Does depression have an upside? Is there some sort of evolutionary advantage for a person to become depressed, for instance, to re-evaluate their lives or perhaps a choice they made that led to their current depression?
Most people who are depressed certainly wouldn’t think so. (I don’t either.) But it doesn’t stop evolutionary psychologists and other researchers from positing that there may indeed be some sort of evolutionary reason for it. Richard Friedman, MD, writing in the New York Times today, explores the issue.
Other researchers have found that sad subjects were better judges of deception than happy ones. Evolutionary psychologists suggest that perhaps the rumination of people who have depression is an adaptive strategy to solve a painful problem.

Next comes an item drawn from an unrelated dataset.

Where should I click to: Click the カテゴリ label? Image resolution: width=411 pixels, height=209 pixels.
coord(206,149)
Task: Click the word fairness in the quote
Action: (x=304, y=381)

But research on this issue is nearly always done on college students, and not even depressed ones at that. That certainly limits the generalizeability of their results, and doesn’t necessarily translate into a better understanding of depression as experienced by people who are actually clinically depressed.
It’s a conclusion Dr. Friedman eventually comes to as well. Even if there’s some “point” to depression, it no longer seems to serve the evolutionary advantage it might have once did.
Regardless of its evolutionary purpose, depression remains a serious but eminently treatable mental disorder. Our minds try to justify life problems in a million different ways. However, none of it helps for us to actually treat the problem in the here and now of people’s personal lives.